Einstellung mehrerer Bauleitplanverfahren

21.02.2020 01:34 | Stadtplanung

Auszug aus der Planungsrechtsauskunft der Stadt Augsburg.

Es kommt vor, dass Verfahren zur Aufstellung von Bebauungsplänen oder zur Änderung des Flächennutzungsplanes eingeleitet, aber aus den verschiedensten Gründen nicht zu Ende gebracht werden. Beispiele hierfür können veränderte Rahmenbedingungen, geänderte Eigentumsverhältnisse, eine neue Rechtslage oder modifizierte Projektplanungen sein, die eine Bauleitplanung überflüssig machen. Wenn ein Bauleitplanungsverfahren jedoch förmlich durch einen Stadtratsbeschluss und Bekanntmachung im Amtsblatt eingeleitet wurden, dann müssen sie auch wieder förmlich eingestellt werden.

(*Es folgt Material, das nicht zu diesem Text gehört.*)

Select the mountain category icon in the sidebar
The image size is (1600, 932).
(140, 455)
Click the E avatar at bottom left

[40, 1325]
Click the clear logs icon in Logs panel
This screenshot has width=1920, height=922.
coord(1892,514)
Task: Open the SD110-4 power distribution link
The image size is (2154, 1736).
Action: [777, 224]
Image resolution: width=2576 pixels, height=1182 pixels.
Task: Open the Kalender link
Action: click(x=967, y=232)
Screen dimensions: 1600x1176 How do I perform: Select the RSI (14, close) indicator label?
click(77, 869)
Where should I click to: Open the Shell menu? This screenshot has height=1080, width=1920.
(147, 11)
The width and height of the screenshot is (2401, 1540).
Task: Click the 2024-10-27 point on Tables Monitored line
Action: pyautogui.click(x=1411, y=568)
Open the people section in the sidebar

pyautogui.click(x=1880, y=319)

Der Stadtrat fasste deshalb am 30. Januar 2020 den Sammeleinstellungsbeschluss für folgenden Verfahren:

  • Änderung Flächennutzungsplan mit Teilplan Landschaftsplan Nr. 1995-080 für den Bereich „Ehemaliges mittleres Schlachthofareal, zwischen Berliner Allee und Proviantbachstraße“ im Pla-nungsraum Innenstadt
  • Aufstellung Bebauungsplan Nr. 202 C „Westlich der Hirblinger Straße“
  • Aufstellung Bebauungsplan Nr. 266 I „Gewerbegebiet nördliche Donauwörther Straße - Teilbereich West“
  • Aufstellung vorhabenbezogener Bebauungsplan Nr. 429 „Ehemaliger Schlacht- und Viehhof, Teilbereich östlich der Proviantbachstraße“
  • Aufstellung Bebauungsplan Nr. 816 C II „Bergiusstraße / östlich der Neudeker Straße - Teilbereich II“

Durch die heutige Bekanntmachung des Sammeleinstellungsbeschlusses im Amtsblatt der Stadt Augsburg können die oben genannten Verfahren nun endgültig zu den Akten gelegt werden. Dies sorgt für Rechtsklarheit, Rechtssicherheit und Transparenz für die Öffentlichkeit, Behörden und innerhalb der Stadtverwaltung.